Mitford family heirloom from imperial Japan
The Collection of Deborah Mitford, Duchess of Devonshire, Sotheby’s, London 2 March
Sotheby’s in London is selling more than 450 decorative objects and family heirlooms from the estate of Deborah, the Duchess of Devonshire, the last of the six aristocratic Mitford sisters. A highlight is this Japanese gilt-decorated lacquer sculpture from the Meiji period (late 19th century), which is estimated to fetch between £20,000 and £30,000. The 2m-tall sculpture is mounted with ivory, glass and metal on a lotus-carved base and depicts a traditional Japanese guardian figure. The duchess’s grandfather, the British diplomat Algernon Freeman-Mitford, who had strong ties to Japan, was probably given the statue by the emperor Meiji in the 1870s. Freeman-Mitford was appointed the third secretary to Japan by the British government in 1866, and became the secretary of the British Legation in 1868. He was honoured at the Japanese imperial court in the same year, and wrote a folkloric novel titled Tales of Old Japan in 1871.

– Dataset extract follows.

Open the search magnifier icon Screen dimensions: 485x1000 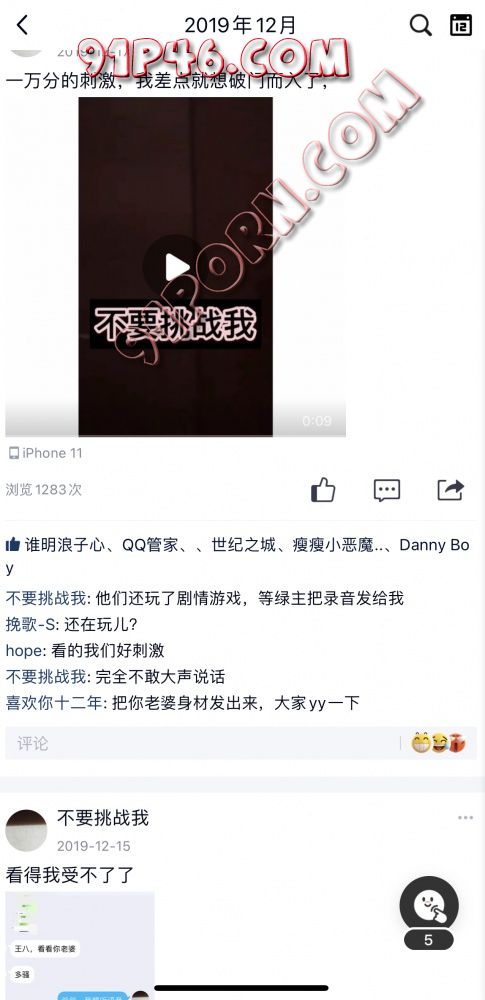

France’s underrated third emperor
The Christopher Forbes Collection, Osenat, Fontainebleau 5-6 March
Christopher “Kip” Forbes, the vice chairman of Forbes, became fascinated as a teenager with the lesser-known figure of Louis-Napoléon Bonaparte. The nephew of Napoléon Bonaparte ruled over a prosperous France from 1848 to 1870, first as president of the Second Republic and then, after a coup d’état, as the Emperor Napoléon III. Forbes was 16 when he discovered this portrait of the emperor by Hippolyte Flandrin and his pupil Eugène Montpellier at an antiques shop in Saint-Tropez. The work is a three-quarter copy of Flandrin’s 1862 full-length portrait, which is held at the Château de Versailles. It was Forbes’s second acquisition for what would become a vast collection of French Empire art and memorabilia. The collection of more than 2,000 items, including battle paintings, satirical cartoons, imperial porcelain and letters, goes under the hammer in Fontainebleau on 5 and 6 March and 9 April. The portrait is estimated to sell for between €20,000 and €30,000.

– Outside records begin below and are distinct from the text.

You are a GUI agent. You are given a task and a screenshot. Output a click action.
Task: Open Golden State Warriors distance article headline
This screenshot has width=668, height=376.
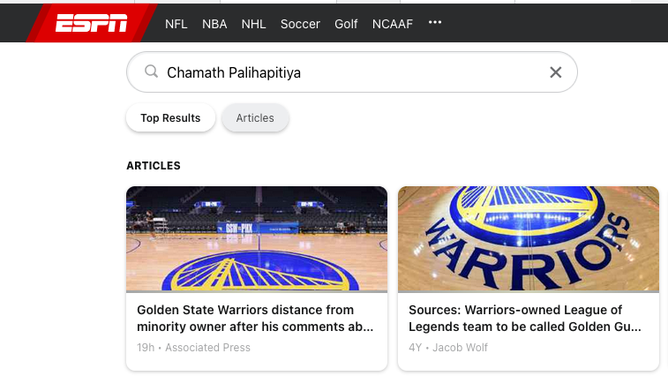[x=255, y=318]
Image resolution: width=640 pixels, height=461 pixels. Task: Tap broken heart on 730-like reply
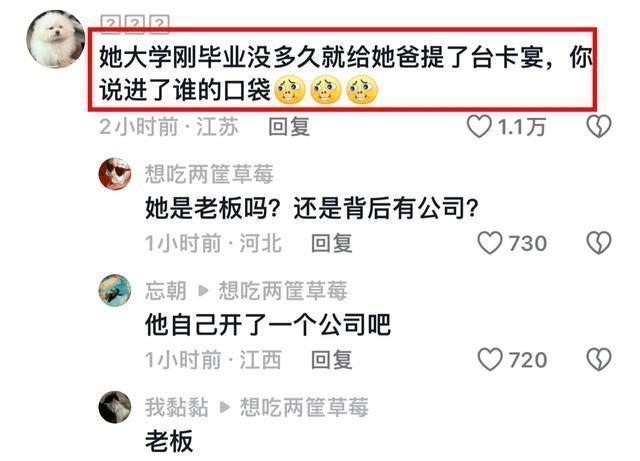coord(598,243)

Depths of the Great Depression
March Estates Auction, Fairfield Auction, Monroe, Connecticut (online) 18-23 March
Fairfield Auction is offering a seminal work by the American artist Will Barnet, Idle Hands (1935) (est $60,000-$90,000), in its online March sale. The oil painting is based on Barnet’s personal encounter with a homeless man on the Bowery in New York, where he moved to study fine art at the Art Students League in 1931. Barnet worked at the height of the Great Depression and often painted subjects that reflected the harsh socio-economic conditions of the time. Idle Hands, which featured in the Will Barnet at 100 retrospective at the National Academy Museum, New York, in 2011, evokes the despair felt by masses of unemployed people in New York and beyond. The work is coming to the market for the first time since the consignor’s parents acquired it directly from the artist in New York in the mid 1930s.